She was a distant cousin of Lucy Hutchinson. Her mother, Elizabeth, Lady Apsley, was a friend of Lady Anne Clifford and Sir Charles Montagu. Her sister, Anne Apsley, married Matt Caldicott from Selmeston, a servant of the Earl of Dorset. A brother, Edward Apsley (1605-1651) was at Christ's College, Cambridge in the care of Joseph Mead.

==Career at court==
Elizabeth and her sister, Alice, who later married Sir John Butler of Teston, were maids of honour to Elizabeth Stuart and travelled with her in 1613 to Heidelberg after her marriage to Frederick V of the Palatinate. Princess Elizabeth's female attendants on her arrival at Vlissingen on 29 April 1613 were listed as the Countess of Arundel, Lady Harington, Lady Cecil, Mistress Anne Dudley, Mistress Elizabeth Dudley, Mistress Apsley, and Mistress (Mary) Mayerne.

Alice or Elizabeth, or both sisters, quarreled with Anne, Lady Schönberg (died 1615). Princess Elizabeth wrote to Lady Apsley vindicating Apsley, "although I love Schonberg verie well".

In 1618, Elizabeth Apsley was given the responsibility of looking after Princess Elizabeth's monkeys at Heidelberg, a gift from Dudley Carleton. She was dubbed "Gouvernante to all the monkeys and dogs at the palace".

==Marriage==
She returned to England to marry Albertus Morton in November 1624. Morton fell off his horse on the way to meet her at Gravesend. They were married on 13 January 1625 at Eton.

WORK INSTRUCTION A: From the passage on Elizabeth Apsley, output the part that opens with the words containing "In 1618, Elizabeth" and closes with "1625 at Eton.".
WORK INSTRUCTION B: According to the passage on Elizabeth Apsley, why did she return to England in 1624? Answer in one to three sentences.
WORK INSTRUCTION C: Take the passage on Elizabeth Apsley further, continuing after its last sentence.

MATERIAL PROVIDED:
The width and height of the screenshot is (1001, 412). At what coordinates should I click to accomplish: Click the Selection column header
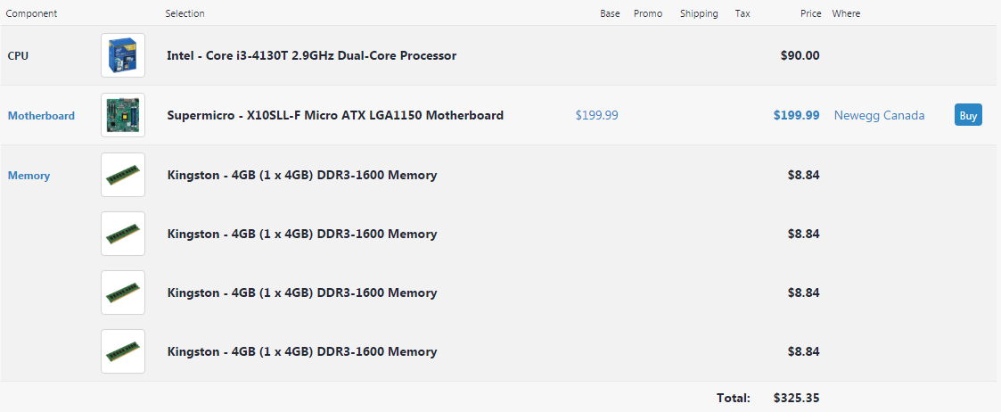tap(185, 13)
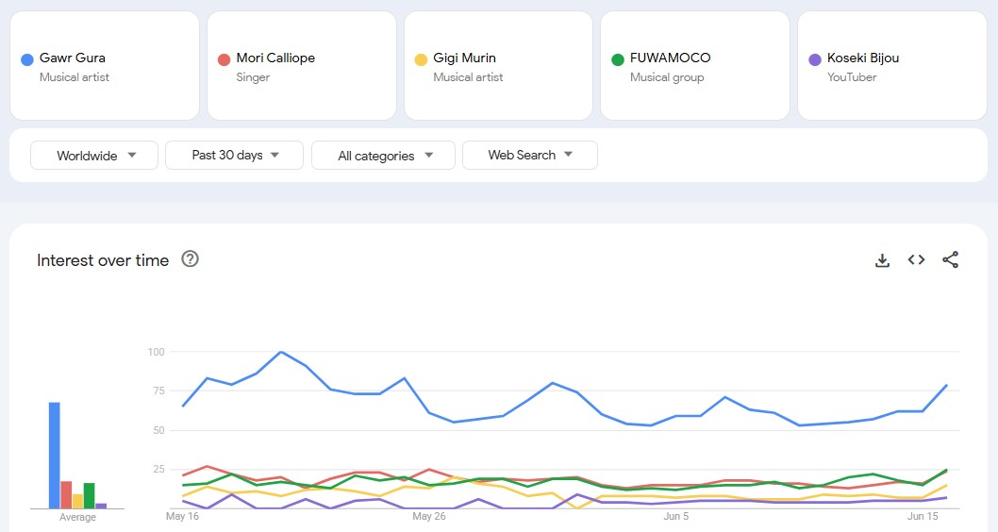Image resolution: width=998 pixels, height=532 pixels.
Task: Open help tooltip beside Interest over time
Action: [190, 259]
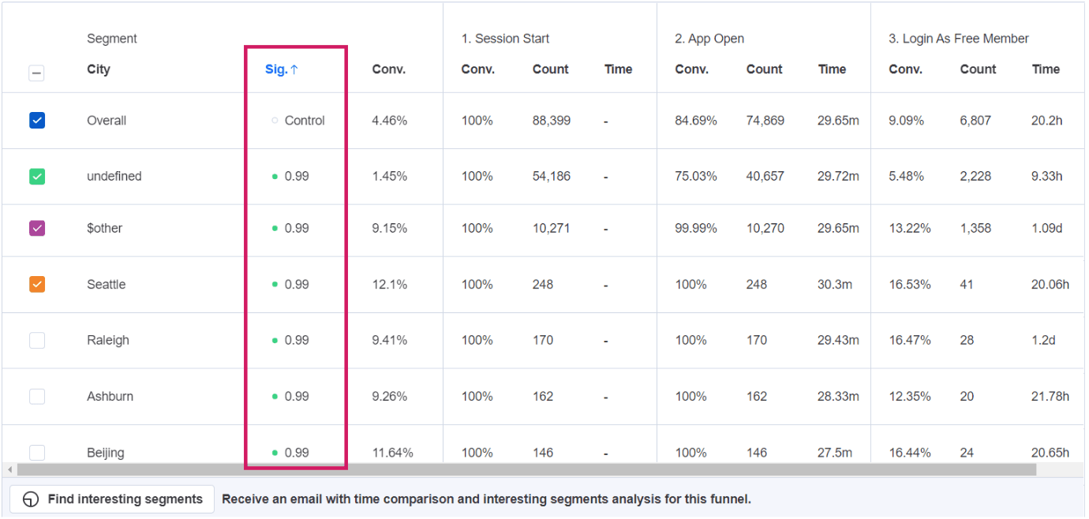Enable the Raleigh segment checkbox
Screen dimensions: 1089x519
point(37,341)
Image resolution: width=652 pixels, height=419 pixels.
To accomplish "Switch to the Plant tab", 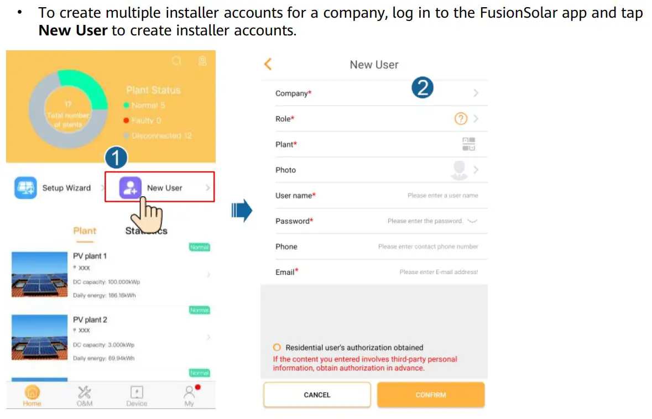I will 85,231.
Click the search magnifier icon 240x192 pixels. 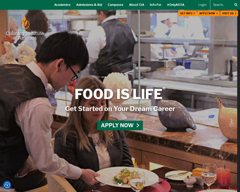(236, 5)
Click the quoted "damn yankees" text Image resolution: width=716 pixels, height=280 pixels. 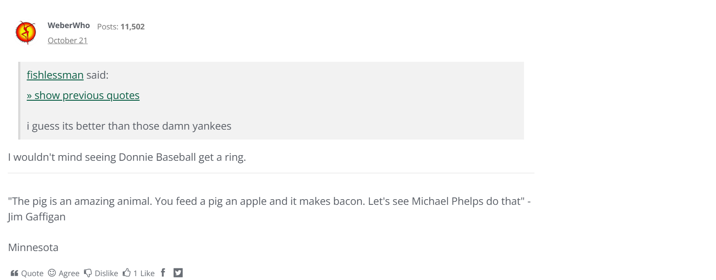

TASK RESULT A:
In 1618, Elizabeth Apsley was given the responsibility of looking after Princess Elizabeth's monkeys at Heidelberg, a gift from Dudley Carleton. She was dubbed "Gouvernante to all the monkeys and dogs at the palace".

==Marriage==
She returned to England to marry Albertus Morton in November 1624. Morton fell off his horse on the way to meet her at Gravesend. They were married on 13 January 1625 at Eton.

TASK RESULT B: She returned to England to marry Albertus Morton. The wedding took place on 13 January 1625 at Eton.

TASK RESULT C:
Elizabeth, Lady Morton and her mother corresponded with Elizabeth Stuart. The princes Henry Frederick and Rupert also wrote to Lady Morton and her mother.

Princess Elizabeth wrote to Lady Morton two months after her husband's death in September 1625, discussing the idea of her marriage to a soldier Ned Harwood (died 1632).

Elizabeth Morton died in 1626.
Henry Wotton, unaware of her plans to remarry, wrote Upon the Death of Sir Albert Morton's Wife;
He first deceased; she for a little tried
To live without him, liked it not, and died.

Her brother, Colonel Edward Apsley was captured at Parnham on 7 December 1643. Her sister Alice's second husband Colonel George Fenwick (died 1656) was responsible for building the church at Berwick-upon-Tweed. The family home Thakeham Place was demolished in the 18th century.